=== Begin Enclosure ===
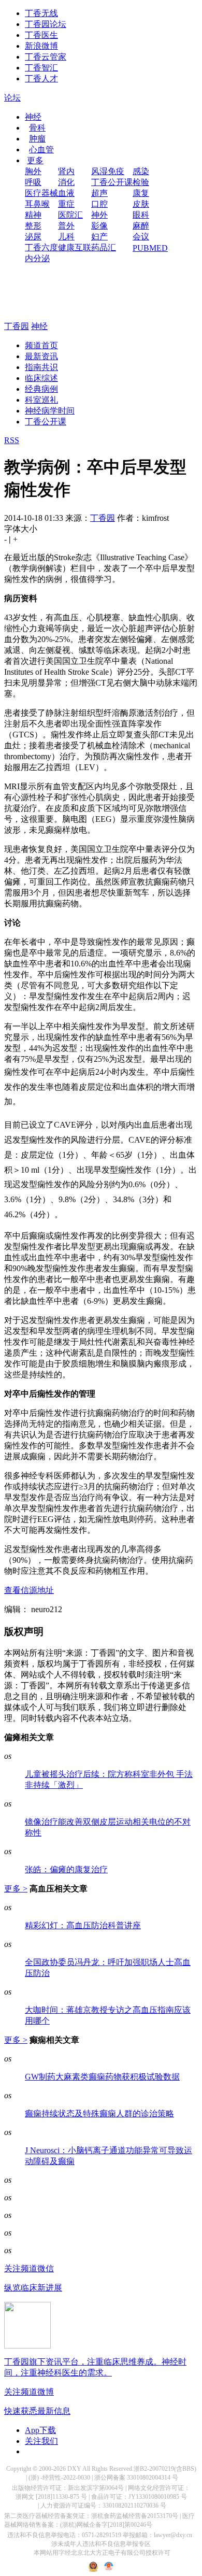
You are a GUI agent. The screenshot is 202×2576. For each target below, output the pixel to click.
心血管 (41, 149)
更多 (35, 160)
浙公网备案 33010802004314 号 (136, 2477)
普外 (66, 225)
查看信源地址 (29, 1590)
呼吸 (33, 182)
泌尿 (33, 236)
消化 (66, 182)
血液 (66, 193)
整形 (33, 225)
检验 (141, 182)
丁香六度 (41, 247)
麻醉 (141, 225)
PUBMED (150, 248)
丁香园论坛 (45, 24)
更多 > (15, 1888)
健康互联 (74, 247)
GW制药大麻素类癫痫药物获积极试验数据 (102, 2076)
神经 (33, 116)
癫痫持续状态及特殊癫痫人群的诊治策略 (99, 2113)
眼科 (141, 214)
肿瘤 (37, 138)
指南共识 (41, 367)
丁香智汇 (41, 67)
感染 (141, 171)
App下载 (40, 2430)
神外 (99, 214)
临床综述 (41, 378)
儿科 (66, 236)
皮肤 (141, 204)
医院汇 (70, 214)
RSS (11, 440)
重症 (66, 204)
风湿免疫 (107, 171)
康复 (141, 193)
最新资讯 (41, 356)
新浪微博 (41, 45)
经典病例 (41, 389)
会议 (141, 236)
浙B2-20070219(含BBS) (165, 2468)
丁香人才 (41, 78)
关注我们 (41, 2441)
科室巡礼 (41, 399)
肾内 (66, 171)
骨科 (37, 127)
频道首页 (41, 345)
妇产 (99, 236)
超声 (99, 193)
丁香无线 (41, 13)
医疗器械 (41, 193)
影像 (99, 225)
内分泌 (37, 258)
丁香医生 (41, 35)
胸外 (33, 171)
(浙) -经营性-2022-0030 (59, 2477)
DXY (74, 2468)
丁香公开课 (112, 182)
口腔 (99, 204)
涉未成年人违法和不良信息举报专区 (101, 2543)
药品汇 (103, 247)
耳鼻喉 (37, 204)
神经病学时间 (50, 410)
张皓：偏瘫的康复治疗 (66, 1869)
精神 (33, 214)
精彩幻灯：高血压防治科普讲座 (83, 1925)
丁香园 (16, 326)
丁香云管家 (45, 56)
=== End Enclosure ===
Your response should hold only an exact copy of the lines above, from the one containing "丁香医生 (41, 35)" through the end of the entries.

丁香医生 (41, 35)
胸外 (33, 171)
(浙) -经营性-2022-0030 (59, 2477)
DXY (74, 2468)
丁香公开课 (112, 182)
口腔 (99, 204)
涉未成年人违法和不良信息举报专区 (101, 2543)
药品汇 (103, 247)
耳鼻喉 (37, 204)
神经病学时间 (50, 410)
张皓：偏瘫的康复治疗 (66, 1869)
精神 (33, 214)
精彩幻灯：高血压防治科普讲座 (83, 1925)
丁香园 (16, 326)
丁香云管家 (45, 56)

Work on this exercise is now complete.